### TASK INSTRUCTIONS
a: In the forum thread on the BP oil spill, what steps does the first post propose, in order?
b: Could you carry the forum thread on the BP oil spill forward from its last post?

### SOURCE DOCUMENT
....

# A proposed solution to the BP oil spill



## slick (May 31, 2010)

drill a relief valve with a shutoff switch into the undamaged portion of the pipe and vent the oil out of that, making it easy to weld a piece of metal onto the broken end of the pipe (thus sealing it), then close the relief valve.

discuss

if anyone knows an engineer who might know if we can do this, please forward it to him/her, thanks.

please forgive the quality of the drawing. but a simple idea only requires a simple drawing anyway


----------



## slick (May 31, 2010)

i've got a better idea.

weld on a kind of inverted traffic cone shaped device. it will have a hole at the top just like a traffic cone, as well as several other holes spread all around the cone. each hole will be plugged with a ball of iron or kevlar or something, one by one, to slowly stop the flow, until they are all in place and hopefully the thing was made strong enough so it doesn't crumble under the sudden pressure. any idea why it wouldnt work?

....

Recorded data
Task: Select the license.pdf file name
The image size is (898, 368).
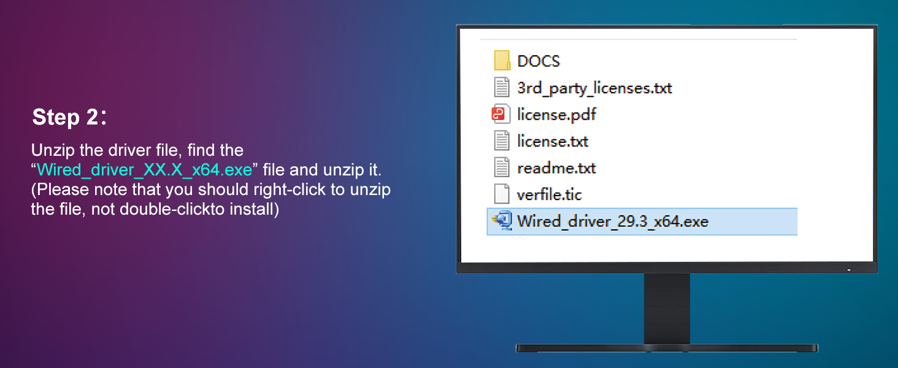Action: click(556, 114)
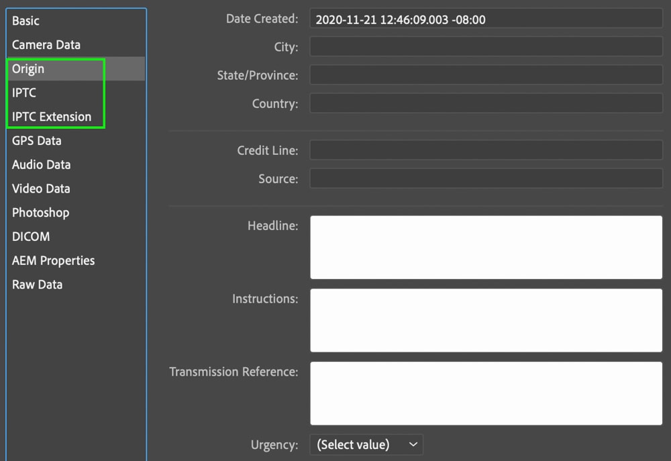
Task: Click the Date Created field
Action: [x=485, y=19]
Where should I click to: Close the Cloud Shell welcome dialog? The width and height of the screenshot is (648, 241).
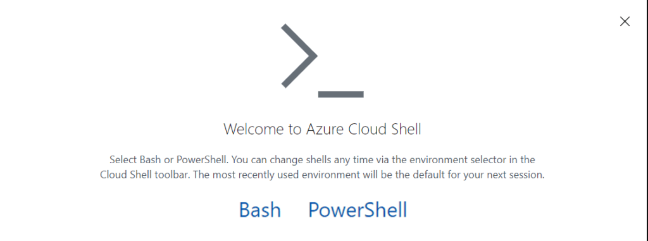pos(625,22)
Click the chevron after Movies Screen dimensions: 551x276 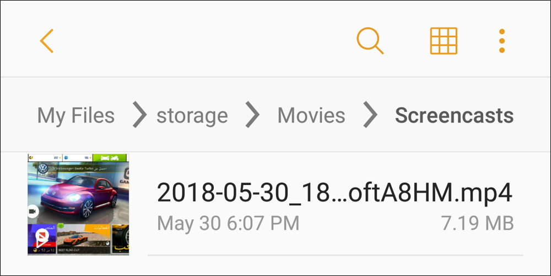(x=370, y=115)
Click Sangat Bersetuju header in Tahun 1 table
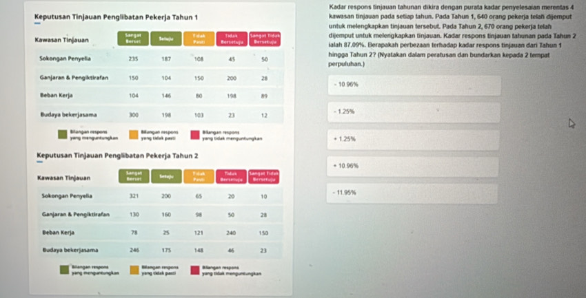This screenshot has height=298, width=586. [133, 40]
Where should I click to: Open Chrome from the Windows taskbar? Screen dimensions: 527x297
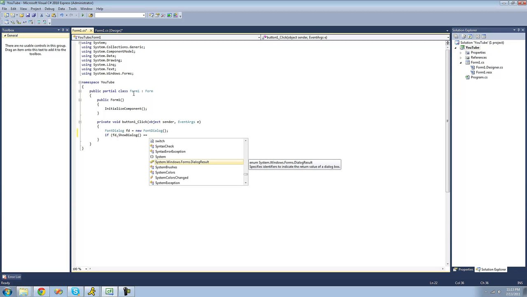41,292
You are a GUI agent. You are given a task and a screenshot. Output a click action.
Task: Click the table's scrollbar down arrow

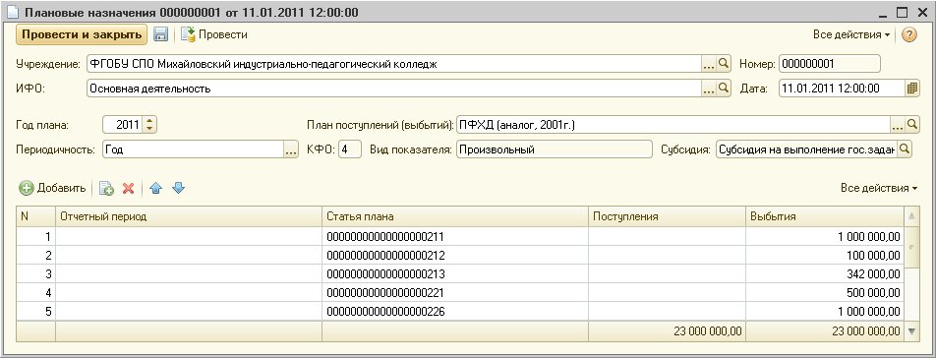pyautogui.click(x=911, y=331)
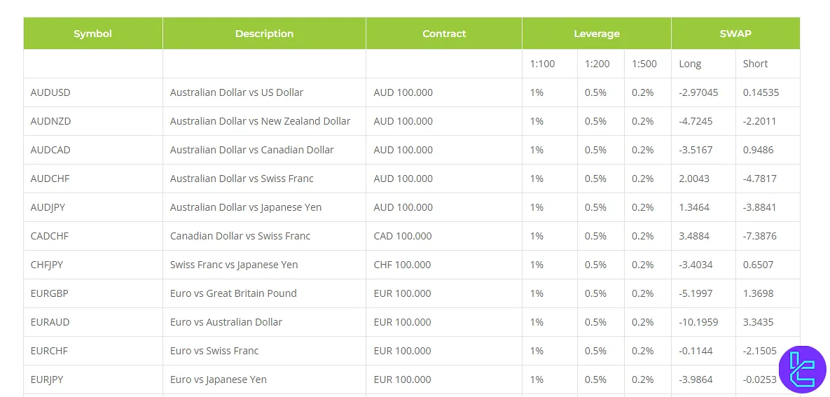Click the AUDUSD symbol cell
Viewport: 830px width, 397px height.
[x=50, y=92]
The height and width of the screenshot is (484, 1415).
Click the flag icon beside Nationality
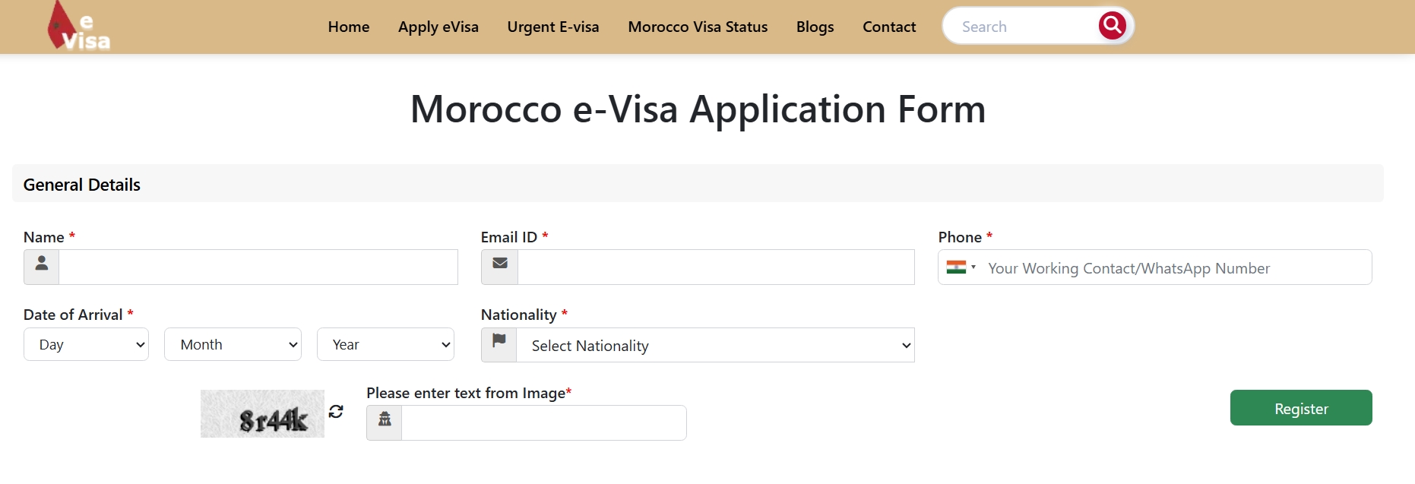[499, 345]
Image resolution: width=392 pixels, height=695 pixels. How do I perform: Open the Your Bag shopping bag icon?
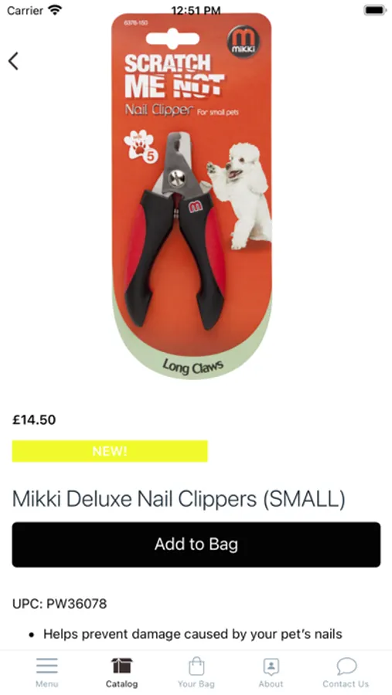click(x=196, y=666)
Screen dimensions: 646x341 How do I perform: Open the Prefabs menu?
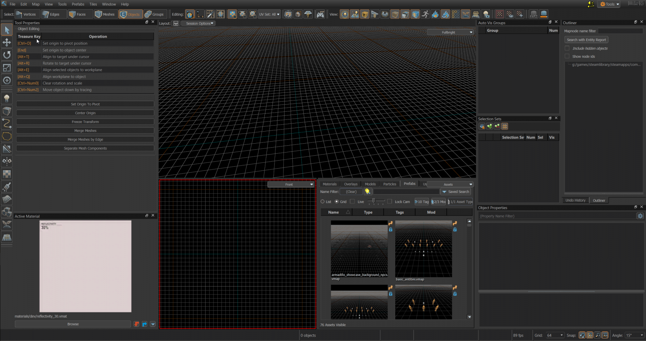coord(78,4)
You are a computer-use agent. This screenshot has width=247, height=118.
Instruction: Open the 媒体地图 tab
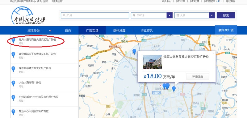click(119, 31)
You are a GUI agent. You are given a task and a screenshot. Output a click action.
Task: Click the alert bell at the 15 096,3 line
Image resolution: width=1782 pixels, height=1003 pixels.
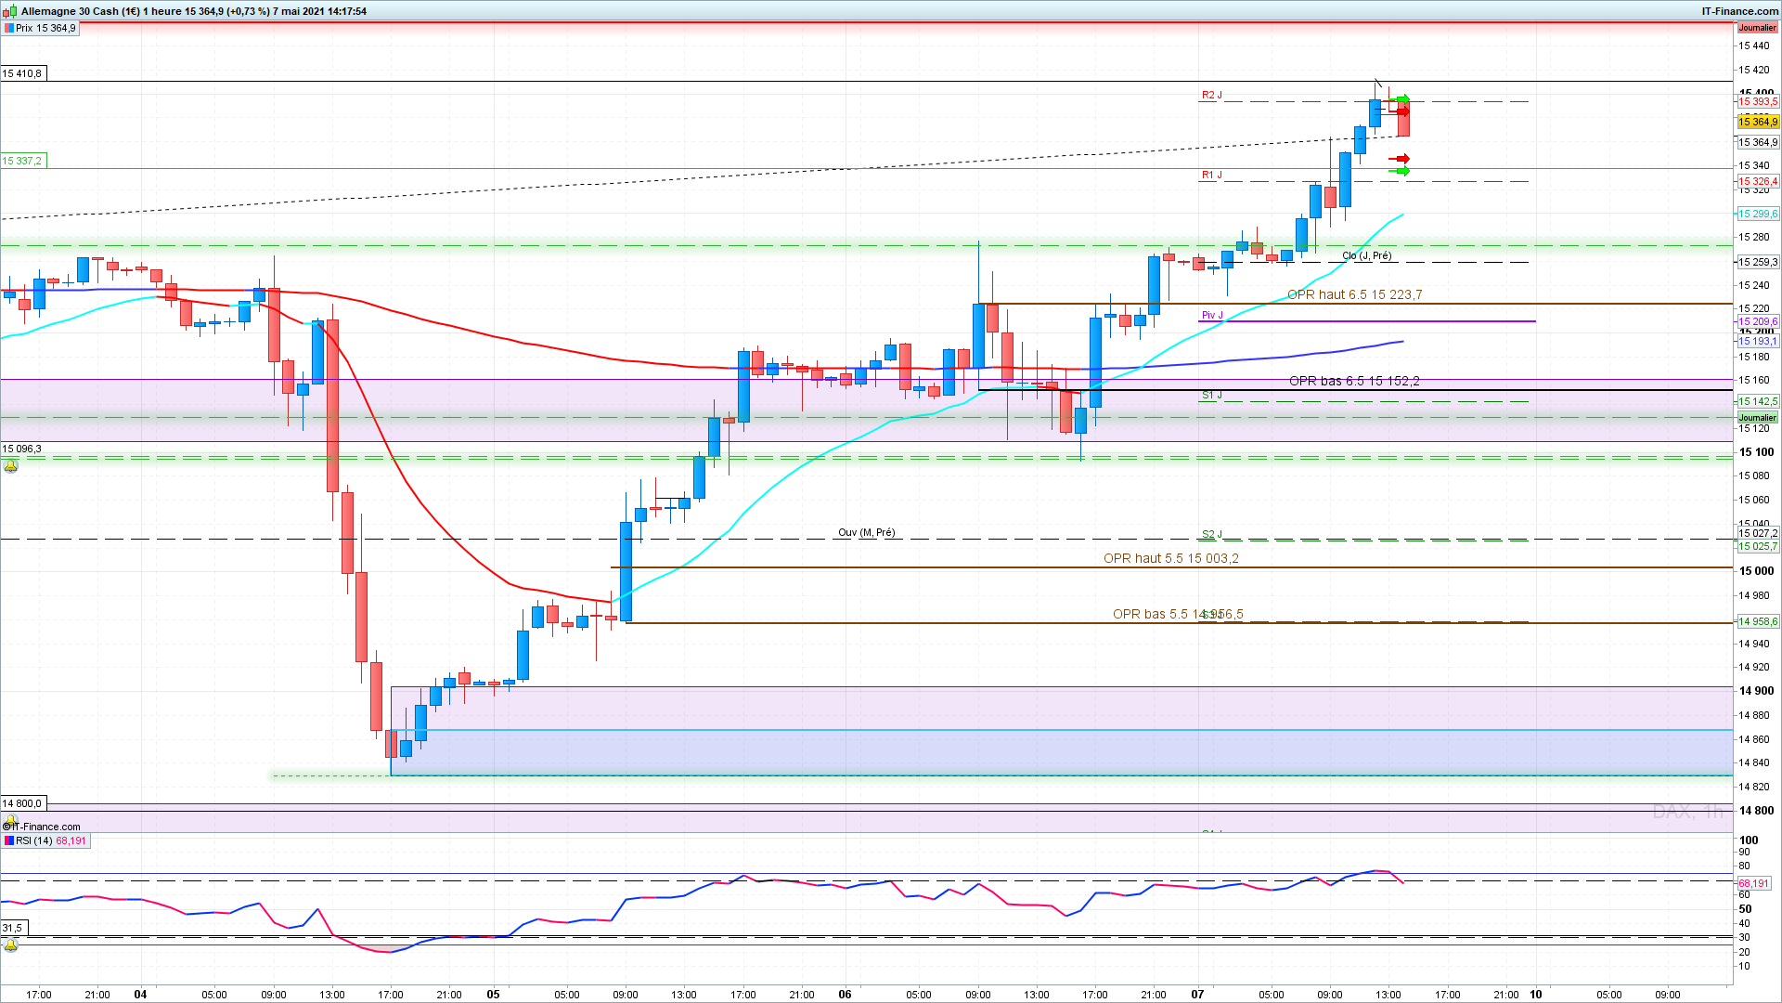click(x=11, y=465)
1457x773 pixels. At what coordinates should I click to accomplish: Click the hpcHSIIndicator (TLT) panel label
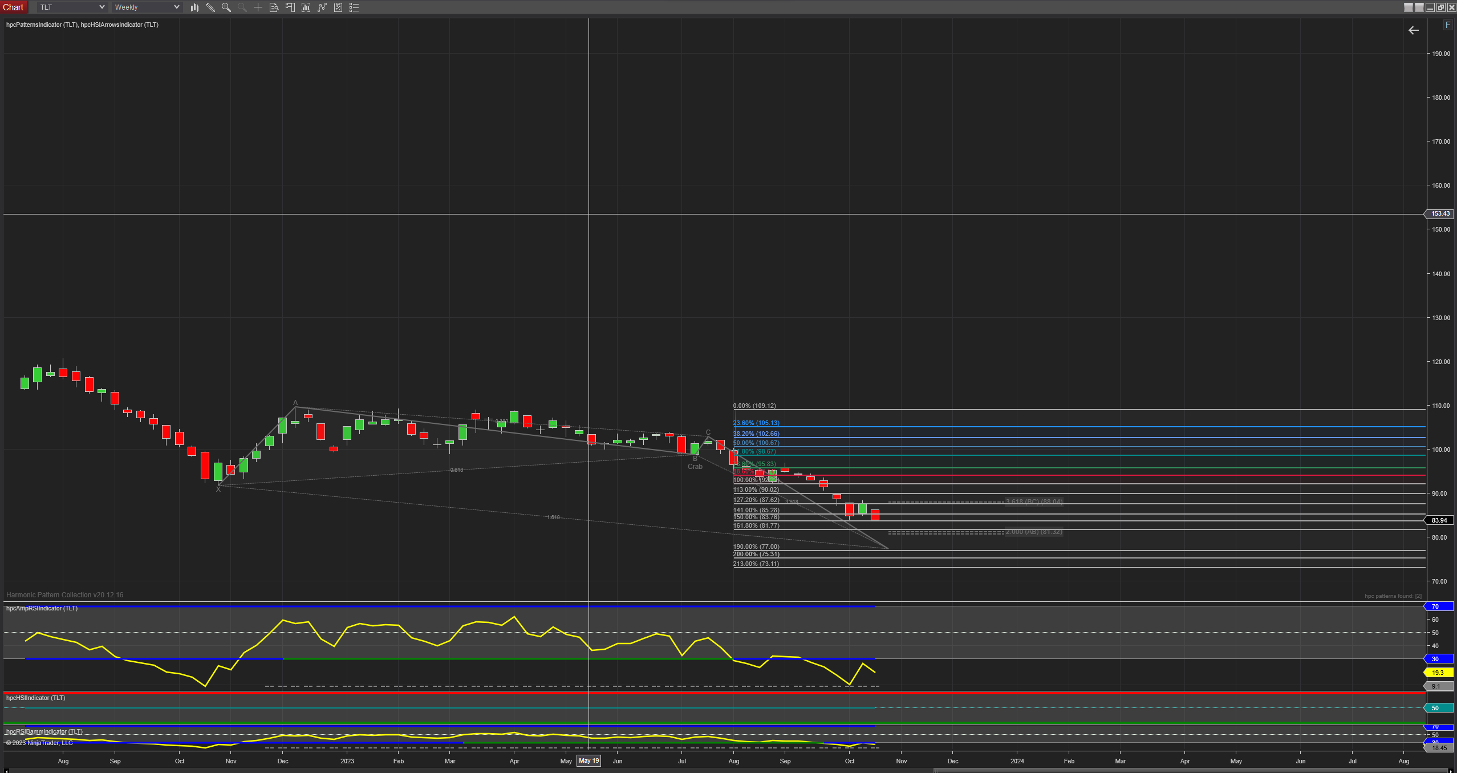pyautogui.click(x=35, y=698)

....

### OUTPUTS IN ORDER
a:
1. Drill a relief valve with a shutoff switch into the undamaged portion of the pipe.
2. Vent the oil out through that valve.
3. Weld a piece of metal onto the broken end of the pipe to seal it.
4. Close the relief valve.

b:
----------



## wilheldp_PE (May 31, 2010)

Well, my guess would be that welding at that depth would be a major PITA. The head of the well is at 5000 feet below the surface of the ocean. The deepest that a human has dived in a hard suit is 2000 feet. Dry hyperbaric welding welding has been simulated in a lab to a depth of 8200 feet.

I guess it's possible though because I've read reports of a pipeline between Oman and India being welded together at depths up to 11,500 feet, but I can't find anywhere what technique they used.


----------



## slick (Jun 1, 2010)

wilheldp_PE said:


> Well, my guess would be that welding at that depth would be a major PITA. The head of the well is at 5000 feet below the surface of the ocean. The deepest that a human has dived in a hard suit is 2000 feet. Dry hyperbaric welding welding has been simulated in a lab to a depth of 8200 feet.
> I guess it's possible though because I've read reports of a pipeline between Oman and India being welded together at depths up to 11,500 feet, but I can't find anywhere what technique they used.


great, now we know that part is possible.

i've refined my idea.

http://leakidea.blogspot.com/2010/05/anoth...p-oil-leak.html


----------



## Supe (Jun 1, 2010)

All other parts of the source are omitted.